WHAT IS REQUIRED.
Write out the entries below in full, exactly as given.

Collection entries
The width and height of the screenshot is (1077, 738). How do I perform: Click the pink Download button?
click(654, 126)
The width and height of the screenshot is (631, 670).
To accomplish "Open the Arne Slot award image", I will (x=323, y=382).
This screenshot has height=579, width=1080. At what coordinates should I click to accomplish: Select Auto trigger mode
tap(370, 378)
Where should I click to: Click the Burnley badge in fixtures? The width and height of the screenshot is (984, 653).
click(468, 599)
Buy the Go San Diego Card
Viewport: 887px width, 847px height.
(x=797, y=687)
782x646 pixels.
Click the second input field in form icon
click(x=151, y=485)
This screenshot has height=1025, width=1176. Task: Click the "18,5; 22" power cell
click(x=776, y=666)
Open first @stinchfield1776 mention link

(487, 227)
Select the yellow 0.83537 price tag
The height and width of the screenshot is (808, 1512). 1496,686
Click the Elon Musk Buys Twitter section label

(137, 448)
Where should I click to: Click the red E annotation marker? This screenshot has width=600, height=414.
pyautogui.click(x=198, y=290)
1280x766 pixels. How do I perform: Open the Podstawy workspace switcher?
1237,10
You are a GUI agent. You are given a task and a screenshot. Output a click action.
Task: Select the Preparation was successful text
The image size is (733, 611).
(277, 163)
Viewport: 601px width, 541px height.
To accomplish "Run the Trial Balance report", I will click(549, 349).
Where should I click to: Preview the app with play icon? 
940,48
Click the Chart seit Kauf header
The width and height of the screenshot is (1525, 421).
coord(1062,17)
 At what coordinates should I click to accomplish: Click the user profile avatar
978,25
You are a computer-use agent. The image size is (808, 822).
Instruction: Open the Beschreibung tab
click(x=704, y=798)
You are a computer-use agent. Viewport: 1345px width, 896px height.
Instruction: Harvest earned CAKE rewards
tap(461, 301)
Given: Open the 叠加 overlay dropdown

EXERCISE SOLUTION.
The width and height of the screenshot is (1077, 738). How do I perform: Click the pink Download button?
click(654, 126)
The width and height of the screenshot is (631, 670).
To accomplish "Open the Arne Slot award image", I will (x=323, y=382).
This screenshot has height=579, width=1080. At what coordinates should I click to accomplish: Select Auto trigger mode
tap(370, 378)
Where should I click to: Click the Burnley badge in fixtures? The width and height of the screenshot is (984, 653).
click(468, 599)
Buy the Go San Diego Card
Viewport: 887px width, 847px height.
(x=797, y=687)
782x646 pixels.
Click the second input field in form icon
click(x=151, y=485)
This screenshot has height=1025, width=1176. Task: Click the "18,5; 22" power cell
click(x=776, y=666)
Open first @stinchfield1776 mention link

(487, 227)
Select the yellow 0.83537 price tag
The height and width of the screenshot is (808, 1512). 1496,686
Click the Elon Musk Buys Twitter section label

(137, 448)
Where should I click to: Click the red E annotation marker? This screenshot has width=600, height=414.
pyautogui.click(x=198, y=290)
1280x766 pixels. How do I perform: Open the Podstawy workspace switcher?
1237,10
You are a GUI agent. You are given a task and a screenshot. Output a click action.
Task: Select the Preparation was successful text
The image size is (733, 611).
(277, 163)
Viewport: 601px width, 541px height.
To accomplish "Run the Trial Balance report", I will click(549, 349).
Where should I click to: Preview the app with play icon? 
940,48
Click the Chart seit Kauf header
The width and height of the screenshot is (1525, 421).
coord(1062,17)
 At what coordinates should I click to accomplish: Click the user profile avatar
978,25
You are a computer-use agent. The image size is (808, 822).
Instruction: Open the Beschreibung tab
click(x=704, y=798)
You are a computer-use agent. Viewport: 1345px width, 896px height.
Instruction: Harvest earned CAKE rewards
tap(461, 301)
Given: Open the 叠加 overlay dropdown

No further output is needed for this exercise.